Collected data:
____
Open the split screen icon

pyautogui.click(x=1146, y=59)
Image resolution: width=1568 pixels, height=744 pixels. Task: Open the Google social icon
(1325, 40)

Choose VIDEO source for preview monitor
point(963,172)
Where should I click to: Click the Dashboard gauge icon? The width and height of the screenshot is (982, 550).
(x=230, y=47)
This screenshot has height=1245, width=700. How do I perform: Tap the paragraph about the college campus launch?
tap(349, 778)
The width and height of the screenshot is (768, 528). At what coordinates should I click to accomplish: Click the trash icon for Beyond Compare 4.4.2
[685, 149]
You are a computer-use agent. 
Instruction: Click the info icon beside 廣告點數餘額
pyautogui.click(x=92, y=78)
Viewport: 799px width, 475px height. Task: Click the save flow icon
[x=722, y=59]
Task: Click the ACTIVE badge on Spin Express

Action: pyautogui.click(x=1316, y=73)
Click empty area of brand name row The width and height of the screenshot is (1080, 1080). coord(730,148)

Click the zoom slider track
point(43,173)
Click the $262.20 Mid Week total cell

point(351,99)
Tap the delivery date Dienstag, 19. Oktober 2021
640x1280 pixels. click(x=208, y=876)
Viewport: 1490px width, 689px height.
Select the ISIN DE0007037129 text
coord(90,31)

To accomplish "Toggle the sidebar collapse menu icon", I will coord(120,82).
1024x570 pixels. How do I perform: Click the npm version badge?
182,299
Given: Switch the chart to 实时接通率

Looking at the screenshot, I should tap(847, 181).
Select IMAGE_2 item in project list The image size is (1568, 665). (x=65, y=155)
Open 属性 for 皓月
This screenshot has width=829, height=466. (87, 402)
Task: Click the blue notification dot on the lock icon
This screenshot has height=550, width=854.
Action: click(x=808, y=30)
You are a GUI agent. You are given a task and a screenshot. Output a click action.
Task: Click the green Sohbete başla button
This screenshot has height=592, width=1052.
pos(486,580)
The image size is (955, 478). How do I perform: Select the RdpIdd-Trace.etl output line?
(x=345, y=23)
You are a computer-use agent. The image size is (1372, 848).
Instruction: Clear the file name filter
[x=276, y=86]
____
# WORK INSTRUCTION
What is needed is each line from the records with the word "computer" in it.

# EXERCISE SOLUTION
You are a computer-use agent. 
You are a computer-use agent. The image size is (1372, 848).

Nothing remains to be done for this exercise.